Lebanese MPs meet as protesters look to maintain pressure

Lebanese parliament holds first session since imposition of coronavirus lockdown, which halted the momentum of a protest movement seeking an overhaul of the country's politics.

BEIRUT - Lebanon's parliament sat Tuesday in a conference hall to allow for social distancing between lawmakers amid the coronavirus pandemic, while outside anti-government protesters demonstrated in a car convoy.

As lawmakers wearing face masks arrived at the hall, known as the UNESCO palace, white uniformed paramedics sprayed them with disinfectant before they filed in one at a time through the gate. The staggered, three-day session is the first by parliament since Lebanon imposed a lockdown more than a month ago to limit the spread of the virus and after meetings that were scheduled last month were postponed.

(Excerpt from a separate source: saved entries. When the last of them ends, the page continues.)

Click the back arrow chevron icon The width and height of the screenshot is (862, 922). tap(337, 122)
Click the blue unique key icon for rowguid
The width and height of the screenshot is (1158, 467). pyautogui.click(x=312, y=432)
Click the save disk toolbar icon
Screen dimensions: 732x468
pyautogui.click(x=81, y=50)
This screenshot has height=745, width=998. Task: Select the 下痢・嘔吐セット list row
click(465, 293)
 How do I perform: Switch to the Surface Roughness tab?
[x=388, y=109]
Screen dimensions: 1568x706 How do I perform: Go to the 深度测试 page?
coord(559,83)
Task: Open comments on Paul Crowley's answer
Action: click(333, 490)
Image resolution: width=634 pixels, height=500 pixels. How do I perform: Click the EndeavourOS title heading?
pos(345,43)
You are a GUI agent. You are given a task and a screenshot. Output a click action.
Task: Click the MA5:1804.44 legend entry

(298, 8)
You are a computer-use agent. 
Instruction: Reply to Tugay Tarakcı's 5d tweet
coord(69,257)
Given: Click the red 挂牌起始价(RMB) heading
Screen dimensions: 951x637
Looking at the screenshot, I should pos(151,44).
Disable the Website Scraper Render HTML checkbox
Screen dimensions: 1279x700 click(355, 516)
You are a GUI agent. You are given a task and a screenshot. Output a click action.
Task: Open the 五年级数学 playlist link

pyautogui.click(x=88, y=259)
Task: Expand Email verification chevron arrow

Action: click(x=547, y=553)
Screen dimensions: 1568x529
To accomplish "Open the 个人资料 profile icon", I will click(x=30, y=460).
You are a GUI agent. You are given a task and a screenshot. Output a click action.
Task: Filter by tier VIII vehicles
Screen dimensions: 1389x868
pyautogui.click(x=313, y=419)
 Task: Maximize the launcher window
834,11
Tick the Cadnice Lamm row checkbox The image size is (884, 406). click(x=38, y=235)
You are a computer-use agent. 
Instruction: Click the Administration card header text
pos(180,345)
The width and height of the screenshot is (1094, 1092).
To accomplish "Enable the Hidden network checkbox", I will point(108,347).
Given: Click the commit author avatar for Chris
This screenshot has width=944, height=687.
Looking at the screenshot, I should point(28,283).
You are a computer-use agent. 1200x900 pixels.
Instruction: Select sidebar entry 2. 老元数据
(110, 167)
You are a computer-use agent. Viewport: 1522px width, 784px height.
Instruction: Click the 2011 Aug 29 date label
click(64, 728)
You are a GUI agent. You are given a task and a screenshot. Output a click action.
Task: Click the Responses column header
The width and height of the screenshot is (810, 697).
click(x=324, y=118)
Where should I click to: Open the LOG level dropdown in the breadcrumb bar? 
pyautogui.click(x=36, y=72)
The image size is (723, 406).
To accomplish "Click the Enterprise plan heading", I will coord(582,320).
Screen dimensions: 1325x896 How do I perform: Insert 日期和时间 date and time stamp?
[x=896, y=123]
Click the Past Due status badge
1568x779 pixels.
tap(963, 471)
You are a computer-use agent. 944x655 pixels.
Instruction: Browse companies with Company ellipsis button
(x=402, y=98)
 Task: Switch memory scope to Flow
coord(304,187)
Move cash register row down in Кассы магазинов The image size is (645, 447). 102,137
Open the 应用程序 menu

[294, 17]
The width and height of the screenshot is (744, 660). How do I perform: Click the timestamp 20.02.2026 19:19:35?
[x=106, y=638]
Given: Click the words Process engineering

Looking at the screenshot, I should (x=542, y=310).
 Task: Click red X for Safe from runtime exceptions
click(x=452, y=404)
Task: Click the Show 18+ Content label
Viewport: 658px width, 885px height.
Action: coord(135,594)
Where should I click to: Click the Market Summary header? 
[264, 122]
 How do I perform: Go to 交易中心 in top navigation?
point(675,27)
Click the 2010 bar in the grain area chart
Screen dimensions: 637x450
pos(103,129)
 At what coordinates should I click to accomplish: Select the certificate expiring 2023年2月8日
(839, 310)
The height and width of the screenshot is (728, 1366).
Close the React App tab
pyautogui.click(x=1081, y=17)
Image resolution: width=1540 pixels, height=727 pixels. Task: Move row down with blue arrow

The novel coronavirus has infected at least 677 people and killed 21 in Lebanon. As the country struggles with a battered economy, MPs approved a $120 million loan from the World Bank to help fight the viral outbreak.

MPs also approved the construction of a tunnel linking the capital Beirut to the eastern Bekaa Valley, which would allow drivers to bypass the dilapidated mountain road through which all traffic between the Bekaa and Lebanon's coastal regions currently passes through.

Also on the agenda of the three-day session were proposals for a divisive general amnesty, to legalise and regulate cannabis for medical use, and to lift immunity for ministers and lawmakers to allow prosecutions over alleged corruption.

Outside the venue, dozens of protesters drove a noisy convoy of cars covered in slogans, drivers honking their horns and passengers brandishing the national flag and leaning out of the windows in face masks. They defied a stay-at-home order to protest deteriorating living conditions and maintain pressure on a political elite under fire since mass protests erupted last October.

Cannabis legalisation

Lebanon is grappling with its worst economic crisis since the 1975-1990 civil war, compounded by the lockdown, and poverty has risen to 45 percent of the population according to official estimates.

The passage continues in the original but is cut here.